Schema Design and Normalization¶

Good schema design balances data integrity (normalization) with read performance (denormalization). The choice impacts every query, join, and index in the system.

Normal Forms¶

1NF (First Normal Form): Each column contains atomic values (no arrays/lists). Each row unique (has primary key). No repeating groups.

2NF: 1NF + every non-key column depends on the entire primary key (not partial). Eliminates partial dependencies from composite keys.

3NF: 2NF + no transitive dependencies (non-key column depending on another non-key).
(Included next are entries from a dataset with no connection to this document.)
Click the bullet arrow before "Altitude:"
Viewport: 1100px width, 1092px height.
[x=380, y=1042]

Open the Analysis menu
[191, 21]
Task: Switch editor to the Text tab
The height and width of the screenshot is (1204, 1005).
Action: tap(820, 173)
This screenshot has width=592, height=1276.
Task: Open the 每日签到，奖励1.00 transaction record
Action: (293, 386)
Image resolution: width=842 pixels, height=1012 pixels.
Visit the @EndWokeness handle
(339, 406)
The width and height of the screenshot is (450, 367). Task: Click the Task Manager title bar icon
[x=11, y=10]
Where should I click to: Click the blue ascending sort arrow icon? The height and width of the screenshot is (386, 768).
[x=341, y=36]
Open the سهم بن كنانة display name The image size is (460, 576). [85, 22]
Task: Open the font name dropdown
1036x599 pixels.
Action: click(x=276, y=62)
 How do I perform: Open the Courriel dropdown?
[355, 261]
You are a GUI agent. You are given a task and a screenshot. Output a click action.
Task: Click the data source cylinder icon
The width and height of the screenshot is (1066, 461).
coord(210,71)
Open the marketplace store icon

Example: if city has country_code, don't also store country_name.

Practical guideline: Normalize until queries become too complex or slow, then strategically denormalize. OLTP systems benefit from normalization; OLAP/reporting tolerates more denormalization.

Key Facts¶

Normalization reduces redundancy and enforces integrity through foreign keys
Denormalization trades integrity for read performance (pre-computed joins, materialized views)
One-to-One: PK as FK, or unique FK
One-to-Many: FK on the "many" side
Many-to-Many: requires junction table with composite PK
Choose smallest sufficient data types - affects index size, cache efficiency, I/O

Primary Key Strategies¶

Strategy	Pros	Cons
Auto-increment (SERIAL)	Ordered, compact, great for clustered index	Leaks count, not for distributed systems
UUID v4	Globally unique, no coordination	Random = bad for indexes (page splits)
UUID v7 / ULID	Time-ordered + unique, distributed-friendly	Wider than integer (16 bytes)

Patterns¶

Typical Application Schema (Telegram Clone)¶

-- Users with settings (1:1)
CREATE TABLE users (
    id BIGSERIAL PRIMARY KEY,
    firstname VARCHAR(100) NOT NULL,
    lastname VARCHAR(100),
    email VARCHAR(255) UNIQUE,
    phone BIGINT UNIQUE,
    created_at TIMESTAMPTZ DEFAULT NOW()
);

CREATE TABLE user_settings (
    user_id BIGINT PRIMARY KEY REFERENCES users(id),
    theme VARCHAR(20) DEFAULT 'light',
    language VARCHAR(10) DEFAULT 'en'
);

-- Messages with self-referencing reply chain
CREATE TABLE messages (
    id BIGSERIAL PRIMARY KEY,
    sender_id BIGINT NOT NULL REFERENCES users(id),
    receiver_id BIGINT NOT NULL REFERENCES users(id),
    reply_to_id BIGINT REFERENCES messages(id),
    body TEXT,
    created_at TIMESTAMPTZ DEFAULT NOW()
);

-- Groups with members (M:M)
CREATE TABLE groups (
    id BIGSERIAL PRIMARY KEY,
    name VARCHAR(200) NOT NULL,
    owner_id BIGINT REFERENCES users(id)
);

CREATE TABLE group_members (
    group_id BIGINT REFERENCES groups(id),
    user_id BIGINT REFERENCES users(id),
    joined_at TIMESTAMPTZ DEFAULT NOW(),
    PRIMARY KEY (group_id, user_id)
);

Denormalization Patterns¶

-- Materialized count: avoid COUNT(*) on large tables
ALTER TABLE users ADD COLUMN order_count INTEGER DEFAULT 0;
-- Update via trigger or application logic

-- Pre-computed join: store derived data
ALTER TABLE orders ADD COLUMN user_name VARCHAR(100);
-- Trade-off: faster reads, complex update logic

Design Anti-Pattern: Embedding Lists¶

-- BAD: storing comma-separated values
CREATE TABLE users (id INT, hobbies TEXT);  -- hobbies = 'chess,reading,hiking'

-- GOOD: separate table for many-to-many
CREATE TABLE hobbies (id SERIAL PRIMARY KEY, name VARCHAR(50));
CREATE TABLE user_hobbies (user_id INT REFERENCES users(id), hobby_id INT REFERENCES hobbies(id));

Gotchas¶

Over-normalization causes excessive JOINs - denormalize hot paths strategically
ENUM values are hard to modify later; consider a lookup/reference table instead
Column order in PostgreSQL affects byte alignment - group same-size types together
Auto-increment PKs leak business information (order count, growth rate)
Missing indexes on FK columns is a common performance killer